The human drama of athletic competition

My standard Olympic complaint usually applies no matter who buys the rights to the coverage. It goes like this:
The Olympics is an incredible sports festival. There are enough sporting events, in fact, that whichever network buys the rights could fill their entire schedule for the duration of the Olympics with nothing but coverage of sporting events. Instead, what we get is hour after hour of fluffy human interest stories with the occasional event final thrown in if there's a chance that an American might win. I understand that there are people who tune in to watch that sort of thing, and I don't generally have a problem with those sorts of people having access to their preferred flavor of drivel, but goddammit, the Olympics are a sporting event and the focus ought to be on the constant variety of sports.

Not mentioned, but maybe implicit, in this critique is the thought that the conventions of Olympic broadcasting made a lot more sense before the cable age. When most everyone was limited to three or four channels, it made sense for the networks to pander to the common denominator among their potential audience. Sports fans would tune in because at the end of the day its the Olympics. The problem for the networks was to attract those viewers who would as soon see the opening scenes of Heidi as watch the final moments of an athletic competition.

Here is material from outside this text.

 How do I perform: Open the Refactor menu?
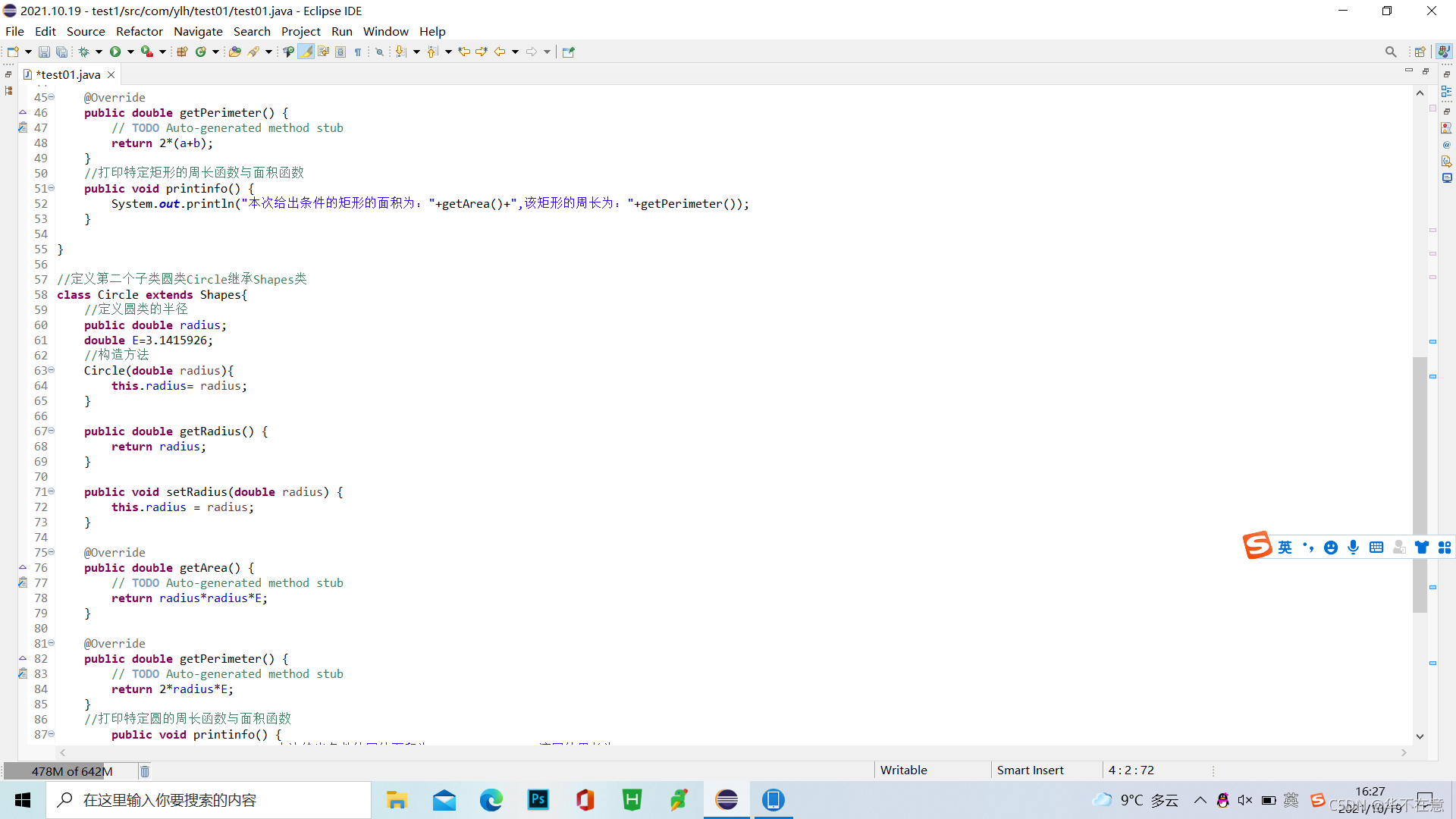140,31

For the last 20 years, though, pandering to the common denominator has been a recipe for irrelevance. The explosion in the number of channels, even on basic cable, means that narrowly targeting a particular audience is a better strategy for success than is trying to be unobjectionable to all viewers.

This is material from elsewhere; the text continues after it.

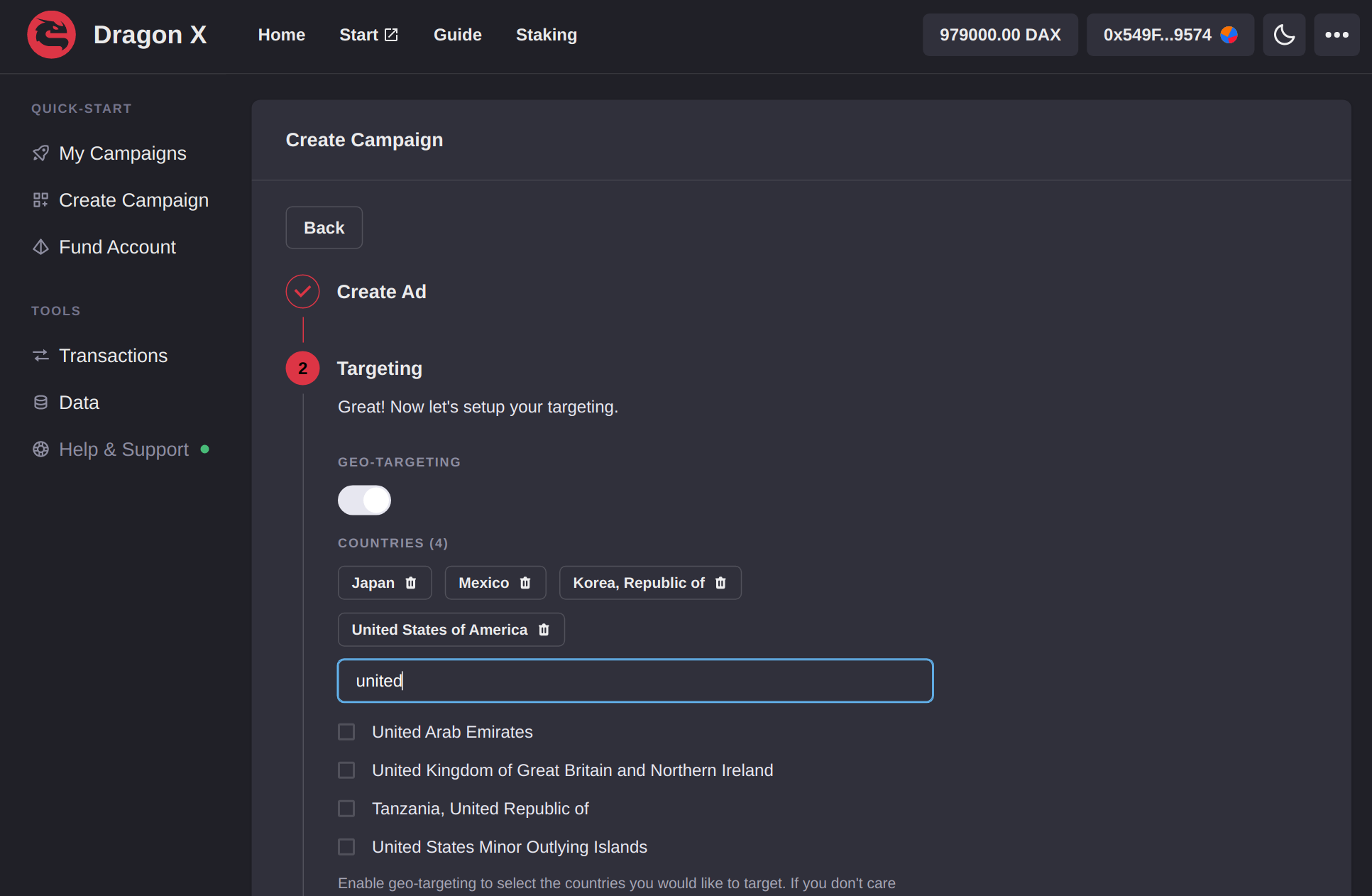This screenshot has height=896, width=1372.
Task: Select Tanzania, United Republic of checkbox
Action: tap(346, 809)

Which brings me to the fact that the coverage of this Olympics seems to be different. I'm sure it's partly due to time zones, and 25% due to the fact that I live in a border state, but my experience so far is that there are always at least two, and often as many as four, channels broadcasting the Olympics. Of those four, only NBC ever runs those puff pieces. Right now, at 3:30am, I've got a choice between swimming on NBC and whitewater canoeing on USA. CBC and MSNBC were, until 3, also providing coverage. Naturally, I'm watching Starship Troopers.